## PROBLEM REQUIREMENTS:
For this exercise, repeat exactly the lines below starting at the line holding "Switch to the Sequence 01 tab" and ending at the line holding "The height and width of the screenshot is (392, 555).", both included, with no extra lines and no pictures.

## MATERIALS PROVIDED:
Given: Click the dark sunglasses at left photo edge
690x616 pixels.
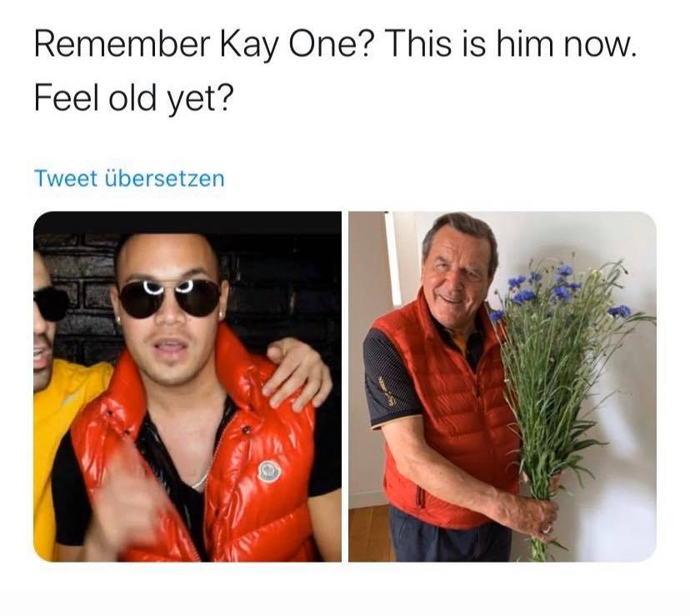Looking at the screenshot, I should coord(50,303).
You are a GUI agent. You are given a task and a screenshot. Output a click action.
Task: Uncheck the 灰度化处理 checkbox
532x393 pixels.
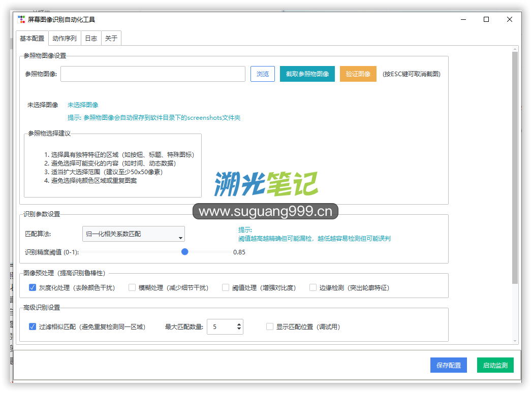(33, 287)
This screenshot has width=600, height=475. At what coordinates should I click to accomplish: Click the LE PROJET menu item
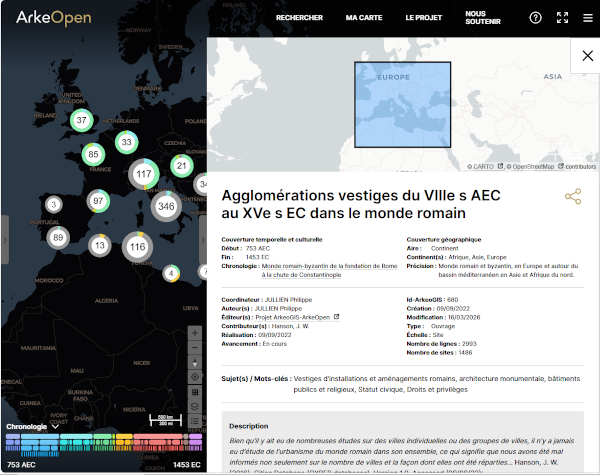(x=424, y=18)
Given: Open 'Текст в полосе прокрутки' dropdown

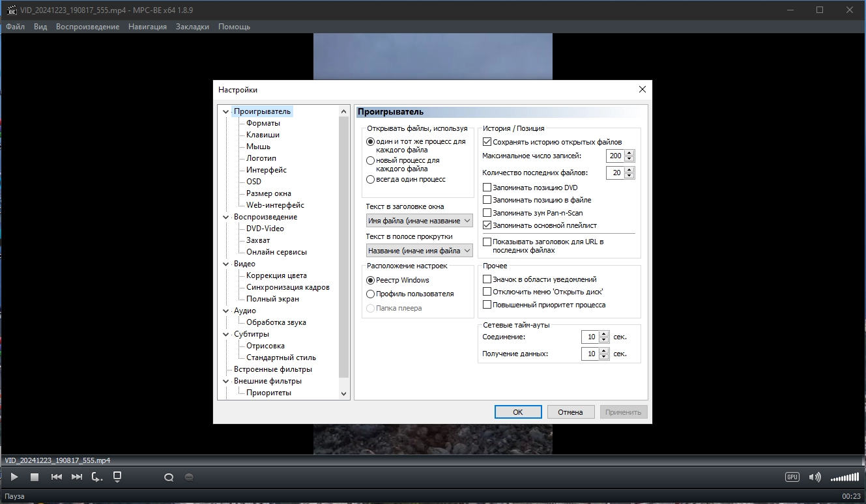Looking at the screenshot, I should pyautogui.click(x=420, y=251).
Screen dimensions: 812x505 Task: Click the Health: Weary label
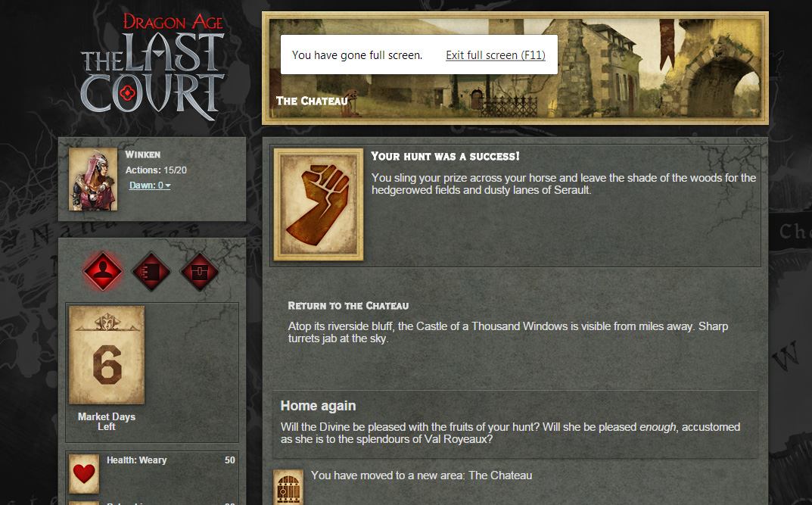[x=137, y=460]
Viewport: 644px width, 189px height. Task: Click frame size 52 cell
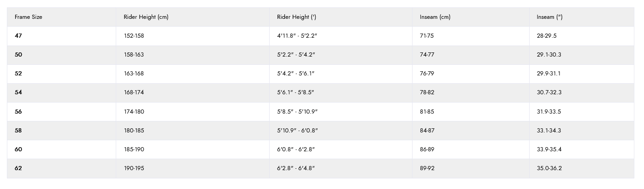[x=18, y=74]
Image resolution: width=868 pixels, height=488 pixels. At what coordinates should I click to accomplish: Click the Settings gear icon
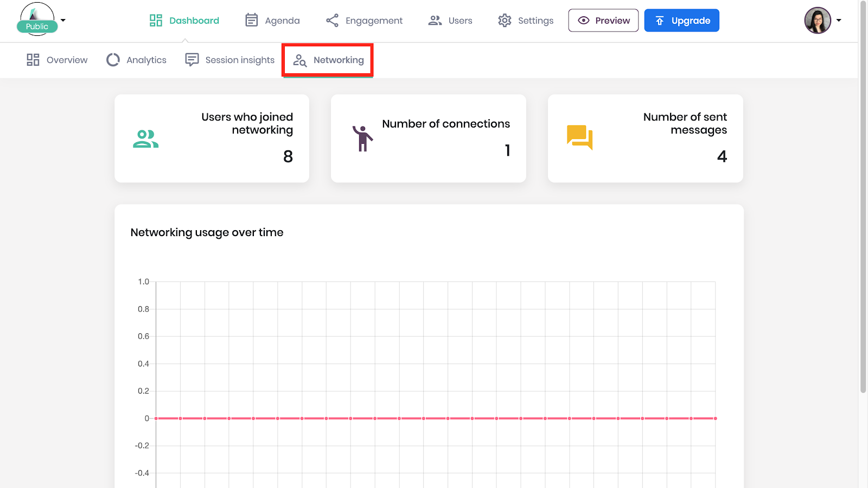point(505,21)
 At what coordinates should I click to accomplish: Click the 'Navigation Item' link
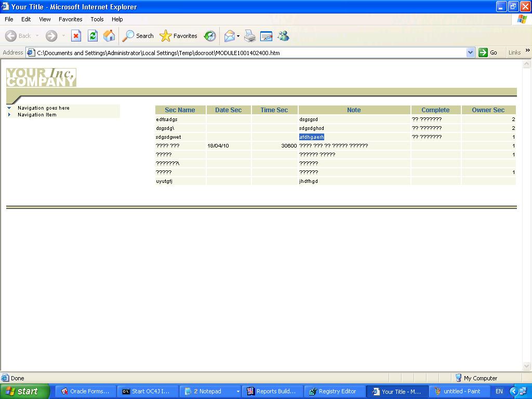tap(37, 115)
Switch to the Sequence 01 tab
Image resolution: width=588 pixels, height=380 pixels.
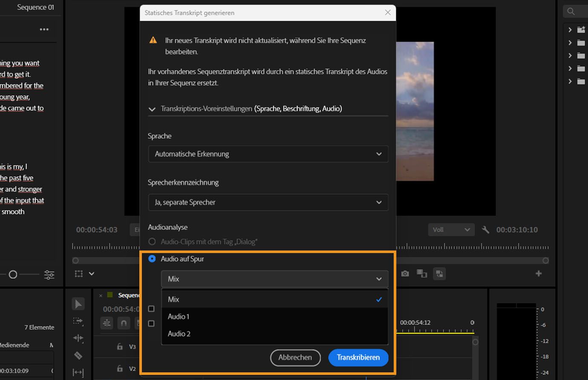(x=35, y=7)
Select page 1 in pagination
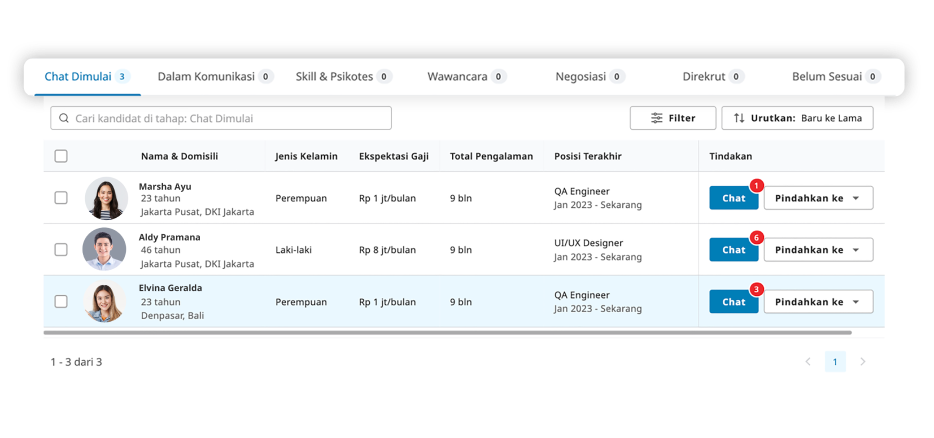This screenshot has height=438, width=934. coord(835,362)
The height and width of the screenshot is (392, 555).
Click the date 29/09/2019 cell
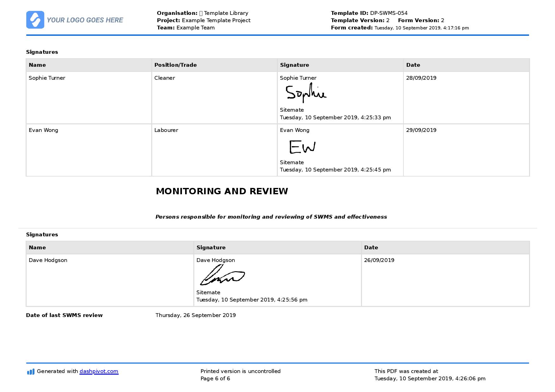tap(466, 150)
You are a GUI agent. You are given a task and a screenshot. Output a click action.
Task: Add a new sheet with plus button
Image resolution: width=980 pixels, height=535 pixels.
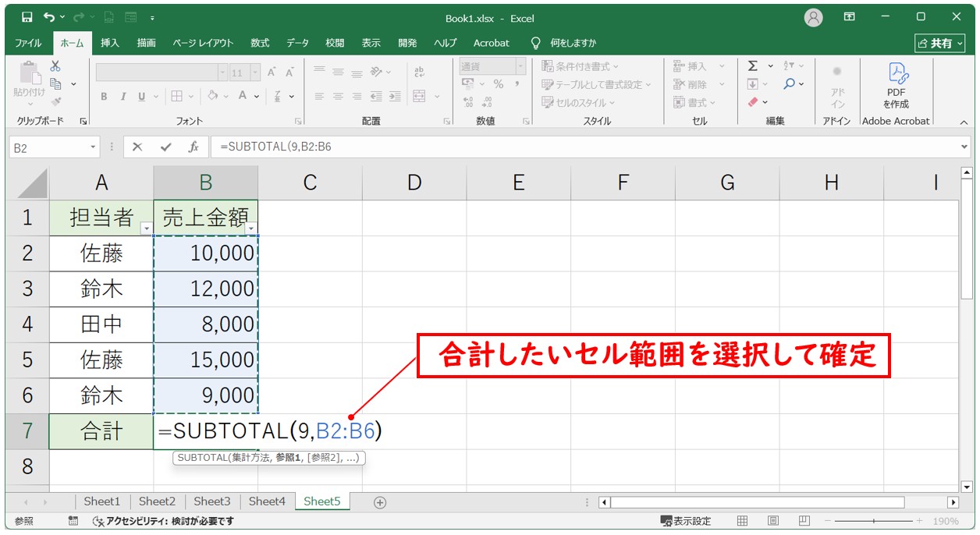pos(380,502)
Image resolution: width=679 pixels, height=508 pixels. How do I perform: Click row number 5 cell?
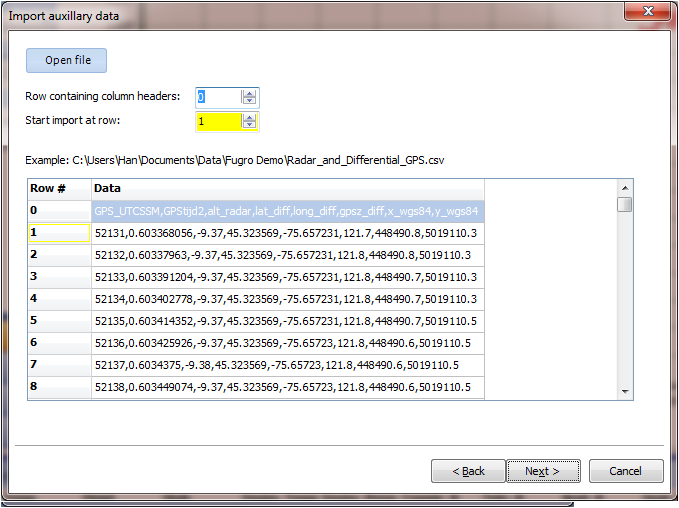pos(59,321)
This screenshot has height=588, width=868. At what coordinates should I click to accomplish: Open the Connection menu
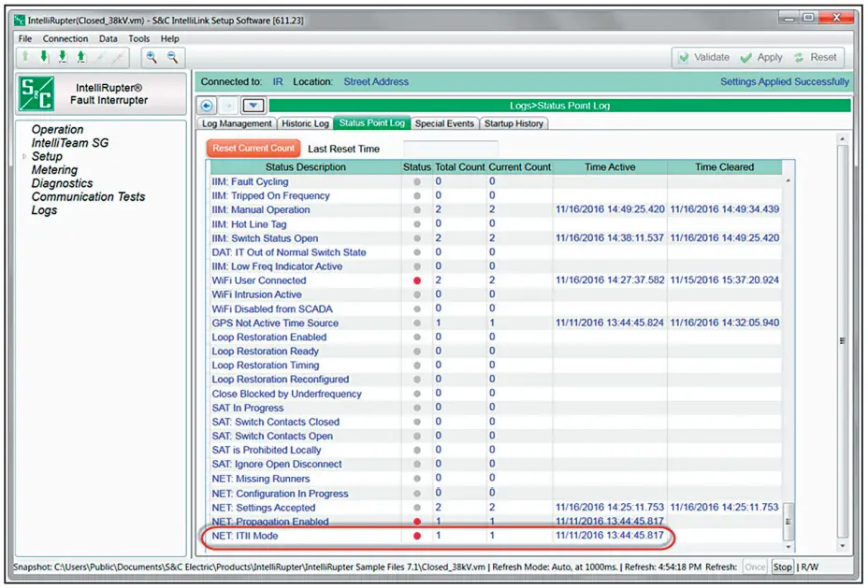pos(65,39)
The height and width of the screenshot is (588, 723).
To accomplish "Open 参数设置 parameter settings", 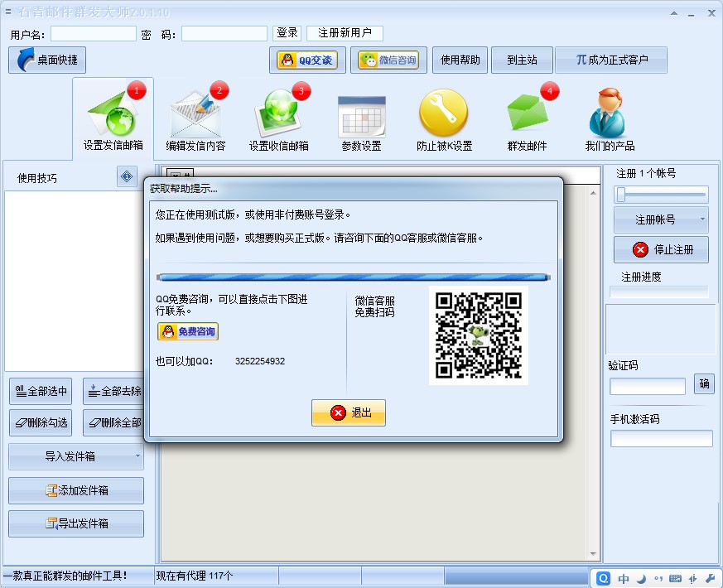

## YOUR SOLUTION:
Switch to the Sequence 01 tab
Image resolution: width=588 pixels, height=380 pixels.
(x=35, y=7)
Select page 1 in pagination
This screenshot has height=438, width=934. coord(835,362)
The height and width of the screenshot is (392, 555).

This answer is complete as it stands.